Selon des organisations de défense des droits de la femme, les femmes et filles handicapées sont quatre fois plus susceptibles d’être victimes de violences sexuelles que les femmes sans handicap. Ces agressions, souvent non signalées, perpétuent un cycle de marginalisation et de traumatisme.

De plus, la situation est exacerbée par la crise sécuritaire qui fragilise davantage cette population déjà vulnérable. L’incapacité de l’État à protéger efficacement les personnes handicapées contre les violences ou à leur offrir des services adaptés témoigne d’un échec à respecter les engagements pris dans le cadre de la CDPH.

La ratification de la convention en 2009 aurait dû être un tournant pour les droits des personnes handicapées en Haïti. Cependant, l’incompréhension des enjeux, combinée à une instabilité chronique, a réduit cet engagement à un simple geste symbolique. Pour honorer cette ratification, il est urgent que le gouvernement haïtien mette en œuvre des réformes concrètes, en conformité avec les obligations de la CDPH, et fasse enfin de l’inclusion des personnes handicapées une priorité nationale.

« L’incapacité de l’État à protéger efficacement les personnes handicapées contre les violences ou à leur offrir des services adaptés témoigne d’un échec à respecter les engagements pris dans le cadre de la CDPH ».

Quelles solutions pour un avenir inclusif ?

La célébration de cette journée internationale ne doit pas se limiter à des paroles. Il est urgent que des actions concrètes soient entreprises pour améliorer les conditions de vie des personnes handicapées en Haïti. Parmi les mesures recommandées :

Renforcer le cadre légal et réglementaire :

  • Adopter une législation nationale alignée sur la Convention relative aux droits des personnes handicapées (CDPH), assortie de mécanismes clairs de suivi et de sanctions en cas de non-respect.
  • Édicter des lois criminalisant spécifiquement la violence, les abus et les discriminations à l’encontre des personnes handicapées, avec une attention particulière aux femmes et aux filles, souvent plus vulnérables.
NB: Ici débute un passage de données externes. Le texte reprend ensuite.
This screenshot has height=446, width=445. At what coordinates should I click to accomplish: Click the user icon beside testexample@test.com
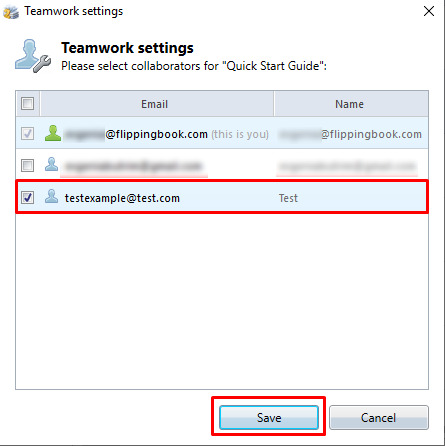51,196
Accroître l’accès aux services de base :

  • Rendre les infrastructures publiques (écoles, hôpitaux, bâtiments administratifs) et les moyens de transport accessibles aux personnes à mobilité réduite.
  • Développer des programmes d’éducation inclusive adaptés aux besoins des enfants handicapés pour leur permettre de participer pleinement à la vie scolaire.
  • Améliorer l’accès aux soins de santé, notamment en créant des centres spécialisés dans la réadaptation physique et mentale.

Protéger les personnes handicapées face à l’insécurité :

  • Mettre en place des refuges sécurisés et accessibles pour protéger les personnes handicapées des violences liées aux gangs.
  • Former les forces de l’ordre à reconnaître et à répondre aux besoins spécifiques des personnes handicapées, tout en leur offrant une protection renforcée.
  • Sensibiliser les communautés locales à la nécessité de protéger les personnes handicapées en période de violence ou de crise.

Encourager l’insertion professionnelle et l’autonomisation :

  • Créer des programmes d’insertion professionnelle pour les personnes handicapées, en collaboration avec les entreprises privées et les organisations internationales.
  • Mettre en place des incitations fiscales pour encourager les entreprises à employer des personnes en situation de handicap.
  • Promouvoir des initiatives d’entrepreneuriat inclusives pour soutenir leur indépendance financière.